### Your assignment
Set down, please, exactly the lines below that run from the line with "Open the first liker's avatar thumbnail" to the line with "Given: Click the KP Gliwice team logo", both lines included.
----------
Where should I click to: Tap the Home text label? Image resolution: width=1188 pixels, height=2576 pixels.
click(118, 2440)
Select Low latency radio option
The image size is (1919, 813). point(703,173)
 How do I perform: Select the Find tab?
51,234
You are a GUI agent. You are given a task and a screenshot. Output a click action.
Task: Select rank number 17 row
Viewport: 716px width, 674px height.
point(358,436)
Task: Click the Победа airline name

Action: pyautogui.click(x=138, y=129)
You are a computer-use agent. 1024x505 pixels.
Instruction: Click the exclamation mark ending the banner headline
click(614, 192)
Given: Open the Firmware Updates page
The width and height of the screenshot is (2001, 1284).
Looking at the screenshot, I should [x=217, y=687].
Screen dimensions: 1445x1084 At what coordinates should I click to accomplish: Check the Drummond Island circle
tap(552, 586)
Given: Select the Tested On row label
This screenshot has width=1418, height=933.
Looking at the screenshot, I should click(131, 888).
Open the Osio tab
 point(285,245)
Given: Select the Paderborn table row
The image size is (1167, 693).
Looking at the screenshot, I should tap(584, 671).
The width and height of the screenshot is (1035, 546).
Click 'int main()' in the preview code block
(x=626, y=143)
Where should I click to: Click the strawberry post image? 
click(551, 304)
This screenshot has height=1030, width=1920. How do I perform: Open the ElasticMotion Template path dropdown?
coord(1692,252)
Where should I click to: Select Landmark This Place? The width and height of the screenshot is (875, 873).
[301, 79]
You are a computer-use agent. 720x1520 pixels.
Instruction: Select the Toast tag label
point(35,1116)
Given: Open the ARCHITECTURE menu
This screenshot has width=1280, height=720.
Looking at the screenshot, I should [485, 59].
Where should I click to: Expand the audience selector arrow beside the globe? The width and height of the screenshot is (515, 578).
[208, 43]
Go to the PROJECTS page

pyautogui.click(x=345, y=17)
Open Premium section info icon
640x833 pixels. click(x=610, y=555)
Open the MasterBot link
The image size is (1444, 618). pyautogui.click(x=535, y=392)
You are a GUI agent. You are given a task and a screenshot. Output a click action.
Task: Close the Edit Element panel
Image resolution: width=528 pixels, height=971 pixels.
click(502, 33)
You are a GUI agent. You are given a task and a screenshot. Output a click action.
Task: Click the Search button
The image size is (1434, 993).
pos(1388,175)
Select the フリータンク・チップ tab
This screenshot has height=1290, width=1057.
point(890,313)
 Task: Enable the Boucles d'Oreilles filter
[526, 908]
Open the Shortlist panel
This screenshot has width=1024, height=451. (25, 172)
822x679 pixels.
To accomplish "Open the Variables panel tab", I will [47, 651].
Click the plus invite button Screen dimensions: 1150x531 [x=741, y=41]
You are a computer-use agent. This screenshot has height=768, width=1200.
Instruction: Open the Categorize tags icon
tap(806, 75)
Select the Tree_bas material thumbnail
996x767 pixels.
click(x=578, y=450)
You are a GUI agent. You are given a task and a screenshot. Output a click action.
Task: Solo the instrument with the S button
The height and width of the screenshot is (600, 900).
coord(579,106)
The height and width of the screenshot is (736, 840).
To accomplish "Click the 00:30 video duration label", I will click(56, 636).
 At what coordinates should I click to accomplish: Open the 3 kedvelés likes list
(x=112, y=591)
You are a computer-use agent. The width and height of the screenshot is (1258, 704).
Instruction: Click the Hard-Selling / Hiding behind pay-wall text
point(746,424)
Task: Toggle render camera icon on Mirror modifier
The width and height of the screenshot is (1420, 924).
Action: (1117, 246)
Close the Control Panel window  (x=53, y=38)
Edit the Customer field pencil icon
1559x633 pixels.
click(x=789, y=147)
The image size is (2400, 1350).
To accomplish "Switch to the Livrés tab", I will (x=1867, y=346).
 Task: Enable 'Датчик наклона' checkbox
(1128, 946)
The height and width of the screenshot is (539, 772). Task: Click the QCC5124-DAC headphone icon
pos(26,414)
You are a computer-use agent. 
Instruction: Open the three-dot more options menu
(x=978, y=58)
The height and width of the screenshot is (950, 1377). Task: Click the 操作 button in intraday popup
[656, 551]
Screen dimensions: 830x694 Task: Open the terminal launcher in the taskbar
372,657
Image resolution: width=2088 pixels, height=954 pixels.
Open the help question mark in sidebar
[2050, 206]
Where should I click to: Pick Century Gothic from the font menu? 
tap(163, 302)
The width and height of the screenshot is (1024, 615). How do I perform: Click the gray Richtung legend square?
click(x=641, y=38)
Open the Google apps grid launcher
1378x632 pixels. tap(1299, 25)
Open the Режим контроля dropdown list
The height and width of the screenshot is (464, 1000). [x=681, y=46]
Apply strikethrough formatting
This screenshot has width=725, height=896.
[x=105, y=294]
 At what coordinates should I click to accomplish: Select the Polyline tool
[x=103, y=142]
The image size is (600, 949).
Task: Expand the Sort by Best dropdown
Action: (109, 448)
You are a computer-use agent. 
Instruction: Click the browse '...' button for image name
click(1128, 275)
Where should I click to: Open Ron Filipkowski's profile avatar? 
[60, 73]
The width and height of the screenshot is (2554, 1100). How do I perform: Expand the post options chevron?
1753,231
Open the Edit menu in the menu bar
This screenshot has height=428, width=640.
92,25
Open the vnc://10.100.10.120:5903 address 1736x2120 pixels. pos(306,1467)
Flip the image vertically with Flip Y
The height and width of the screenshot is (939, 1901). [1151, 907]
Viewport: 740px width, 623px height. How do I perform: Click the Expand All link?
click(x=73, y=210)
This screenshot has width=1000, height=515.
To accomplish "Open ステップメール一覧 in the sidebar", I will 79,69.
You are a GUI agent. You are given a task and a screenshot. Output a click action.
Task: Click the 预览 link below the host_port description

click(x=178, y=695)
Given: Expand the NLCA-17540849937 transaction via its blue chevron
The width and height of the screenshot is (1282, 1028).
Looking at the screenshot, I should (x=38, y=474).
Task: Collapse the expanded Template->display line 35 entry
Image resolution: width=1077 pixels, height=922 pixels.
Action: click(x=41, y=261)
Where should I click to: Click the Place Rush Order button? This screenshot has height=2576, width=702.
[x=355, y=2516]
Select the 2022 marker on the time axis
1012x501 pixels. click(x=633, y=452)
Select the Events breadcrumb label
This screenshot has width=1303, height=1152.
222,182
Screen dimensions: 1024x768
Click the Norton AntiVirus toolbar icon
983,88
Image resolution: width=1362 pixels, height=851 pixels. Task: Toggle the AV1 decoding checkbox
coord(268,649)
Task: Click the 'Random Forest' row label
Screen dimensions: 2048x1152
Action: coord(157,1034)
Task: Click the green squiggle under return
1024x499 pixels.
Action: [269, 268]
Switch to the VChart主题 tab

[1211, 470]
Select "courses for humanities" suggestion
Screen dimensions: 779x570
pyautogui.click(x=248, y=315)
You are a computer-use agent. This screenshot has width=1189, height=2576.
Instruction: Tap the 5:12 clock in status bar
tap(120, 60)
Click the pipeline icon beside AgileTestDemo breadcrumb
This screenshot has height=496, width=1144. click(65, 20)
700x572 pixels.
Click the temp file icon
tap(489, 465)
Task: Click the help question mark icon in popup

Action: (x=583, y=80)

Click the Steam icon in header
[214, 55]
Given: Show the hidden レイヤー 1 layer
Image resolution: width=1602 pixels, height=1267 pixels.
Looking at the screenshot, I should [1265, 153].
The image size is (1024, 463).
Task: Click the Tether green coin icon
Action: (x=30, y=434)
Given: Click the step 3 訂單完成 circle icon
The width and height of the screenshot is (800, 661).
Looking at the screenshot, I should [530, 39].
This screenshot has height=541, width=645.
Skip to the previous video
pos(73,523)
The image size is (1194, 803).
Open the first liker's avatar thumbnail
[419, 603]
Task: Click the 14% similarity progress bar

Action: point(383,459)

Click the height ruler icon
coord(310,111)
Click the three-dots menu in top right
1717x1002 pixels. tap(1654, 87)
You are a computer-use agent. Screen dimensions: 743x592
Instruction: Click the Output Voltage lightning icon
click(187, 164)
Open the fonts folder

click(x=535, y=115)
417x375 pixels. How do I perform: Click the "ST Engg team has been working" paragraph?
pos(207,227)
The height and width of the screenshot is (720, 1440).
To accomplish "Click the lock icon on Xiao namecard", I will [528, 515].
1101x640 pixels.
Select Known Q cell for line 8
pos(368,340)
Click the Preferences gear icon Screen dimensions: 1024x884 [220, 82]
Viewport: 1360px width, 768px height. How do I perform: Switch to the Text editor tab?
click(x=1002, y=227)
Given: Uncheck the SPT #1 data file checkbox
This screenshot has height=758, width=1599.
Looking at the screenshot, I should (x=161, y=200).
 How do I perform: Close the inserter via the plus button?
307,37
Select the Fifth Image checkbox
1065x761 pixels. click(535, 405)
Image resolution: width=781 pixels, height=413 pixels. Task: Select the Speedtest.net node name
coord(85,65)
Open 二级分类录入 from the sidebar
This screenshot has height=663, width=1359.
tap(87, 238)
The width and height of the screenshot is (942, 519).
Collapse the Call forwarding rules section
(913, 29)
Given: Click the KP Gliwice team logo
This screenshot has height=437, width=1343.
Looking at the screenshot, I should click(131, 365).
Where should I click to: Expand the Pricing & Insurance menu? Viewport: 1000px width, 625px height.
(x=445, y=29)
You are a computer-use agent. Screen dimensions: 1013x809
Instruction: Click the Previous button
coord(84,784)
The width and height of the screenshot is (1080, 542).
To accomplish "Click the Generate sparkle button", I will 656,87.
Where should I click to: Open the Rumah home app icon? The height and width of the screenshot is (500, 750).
----------
### Solution to the problem
Open the first liker's avatar thumbnail
[419, 603]
Task: Click the 14% similarity progress bar

Action: point(383,459)

Click the height ruler icon
coord(310,111)
Click the three-dots menu in top right
1717x1002 pixels. tap(1654, 87)
You are a computer-use agent. Screen dimensions: 743x592
Instruction: Click the Output Voltage lightning icon
click(187, 164)
Open the fonts folder

click(x=535, y=115)
417x375 pixels. How do I perform: Click the "ST Engg team has been working" paragraph?
pos(207,227)
The height and width of the screenshot is (720, 1440).
To accomplish "Click the lock icon on Xiao namecard", I will [528, 515].
1101x640 pixels.
Select Known Q cell for line 8
pos(368,340)
Click the Preferences gear icon Screen dimensions: 1024x884 [220, 82]
Viewport: 1360px width, 768px height. How do I perform: Switch to the Text editor tab?
click(x=1002, y=227)
Given: Uncheck the SPT #1 data file checkbox
This screenshot has height=758, width=1599.
Looking at the screenshot, I should (x=161, y=200).
 How do I perform: Close the inserter via the plus button?
307,37
Select the Fifth Image checkbox
1065x761 pixels. click(535, 405)
Image resolution: width=781 pixels, height=413 pixels. Task: Select the Speedtest.net node name
coord(85,65)
Open 二级分类录入 from the sidebar
This screenshot has height=663, width=1359.
tap(87, 238)
The width and height of the screenshot is (942, 519).
Collapse the Call forwarding rules section
(913, 29)
Given: Click the KP Gliwice team logo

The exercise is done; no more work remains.